Laura: What else did you do?
Sue: I called NJEA. They never called me back. A person I was referred to there I called twice. She never answered. Then I tried the Department of Labor, but you can’t get through, you can’t talk to anyone.
At that point I called the National Right To Work Legal Defense Fund. I was getting so mad. Within three minutes NRTW called me back. Their attitude was so courteous and responsive. I told them, “I’m not a lawyer but I read the WDEA many times and I don’t see how it’s legal.” So NRTW sent an attorney to meet with me and my colleague, who teachers Constitution. It’s the same attorney that Mark Janus had! He was very modest, very humble, a man named Bill Messenger.
Imagine. My own union doesn’t call me back but this big legal group responds immediately.
Laura, I never thought in my entire life that this would happen. But I can’t support any of the four unions — my district, the county, NJEA, or NEA. And I have a choice! I have the right to choose!
Until Murphy signed that law. Now that right is taken from me.
Laura: You are very passionate about opting out of NJEA. What else is driving this?
Sue: This is about the First Amendment, about my right to free speech. I’ll give you an example. On that fancy magazine they put Bob Menendez on the front cover, “NJEA Endorses Menendez!” We were appalled! Focus on our pensions and our benefits, not on politics! We get phone calls all the time from NJEA telling us who to vote for. They’re spending our money on politics. The state is in the red and no one is looking out for us. What are you guys doing about it? Nothing!

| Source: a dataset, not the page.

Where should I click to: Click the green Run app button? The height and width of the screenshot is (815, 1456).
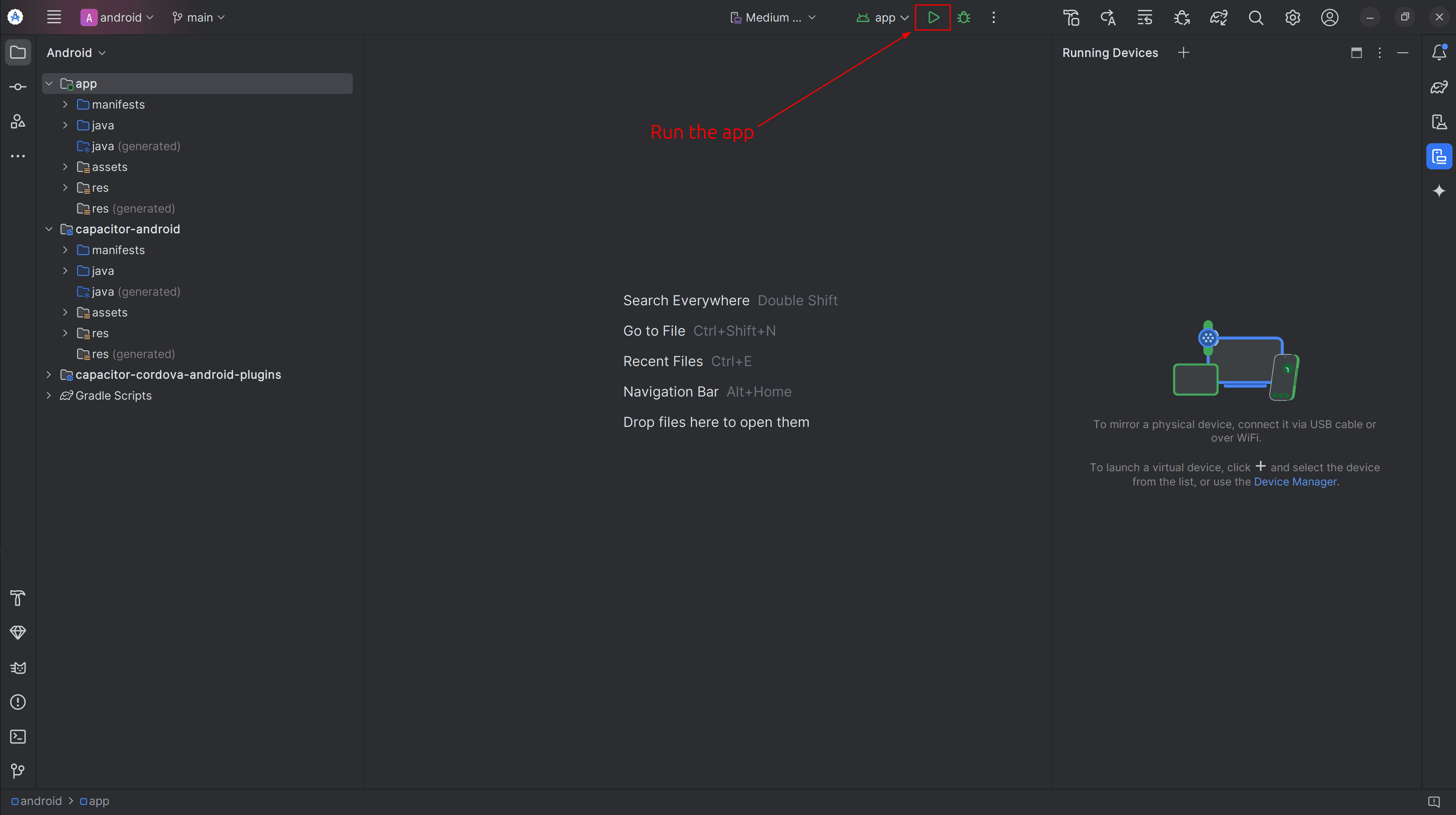tap(933, 17)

And then there’s the compensation for NJEA executives. It’s absurd! People talk about it in the teachers’ lounge, the big wheels making lavish amounts of money with valet parking in Trenton. We talk about it. We bring it up. For some teachers, it’s about the money. Part-time teachers have to pay 50 percent of dues and instructional aides, who get paid $19 an hour, have to pay too. That’s despicable. That’s wrong. Our secretaries who make a third or fourth of what their bosses make have to pay dues.
I’ll give you a startling detail: I read our contract. In the last one I saw that our local agreed to pay one-fifth of the union president’s salary and so we have to teach extra classes without being compensated. We’re paying for union president’s salary and we don’t even get to vote on it. Unless you’re an officer, you have no voice and so the union is unaccountable to us. Teachers are so disappointed in their union leadership. That’s what you hear in the break room: “This is where our money goes. This is where our dues go.”

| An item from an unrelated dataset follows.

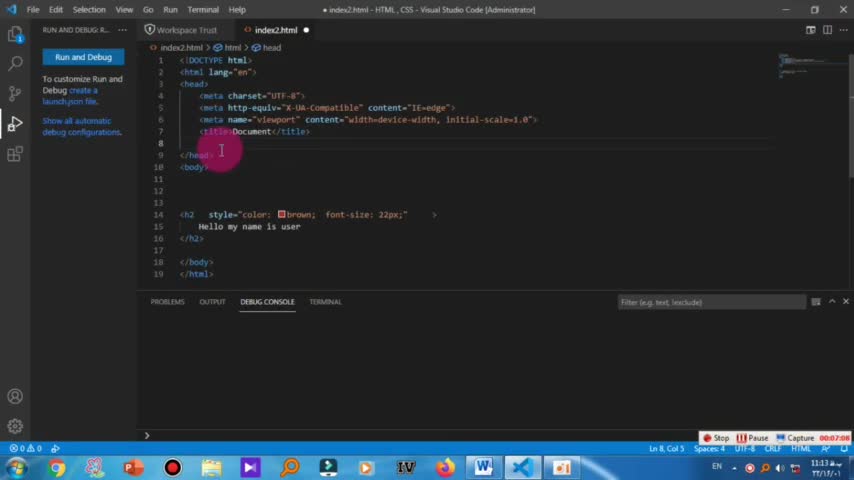Close the debug console panel
The image size is (854, 480).
coord(846,302)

This is not about Democrat or Republican. This is about kids. NJEA is just a big money machine. So is NEA. We are in the dark because it works best for NJEA.
Laura: What do you think will happen with the WDEA?

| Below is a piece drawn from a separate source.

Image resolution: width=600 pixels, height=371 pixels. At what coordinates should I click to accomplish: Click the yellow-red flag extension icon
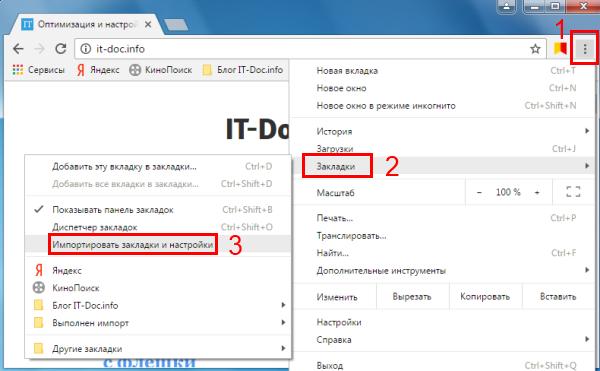tap(560, 49)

Sue: I think it’s in direct opposition to the Supreme Court ruling. If nothing else, though, it’s brought awareness. Our colleagues have been thanking us. I’ve had younger teachers approach me and say, “I had no idea!” But the older teachers don’t understand — they think the union gives them their pensions.
Look, Laura, teaching is 24/7. You’re worried about the little boy who didn’t understand the lesson. Or the child with special needs who shouldn’t be in your class. I don’t blame the teachers for their ignorance. They don’t have the time.
In Italy took my brother six months to get the foot surgery he needed because it’s socialist country. But in Italy teachers can choose among forty unions or choose not to join at all. The law Murphy signed is so un-American. It has to go away.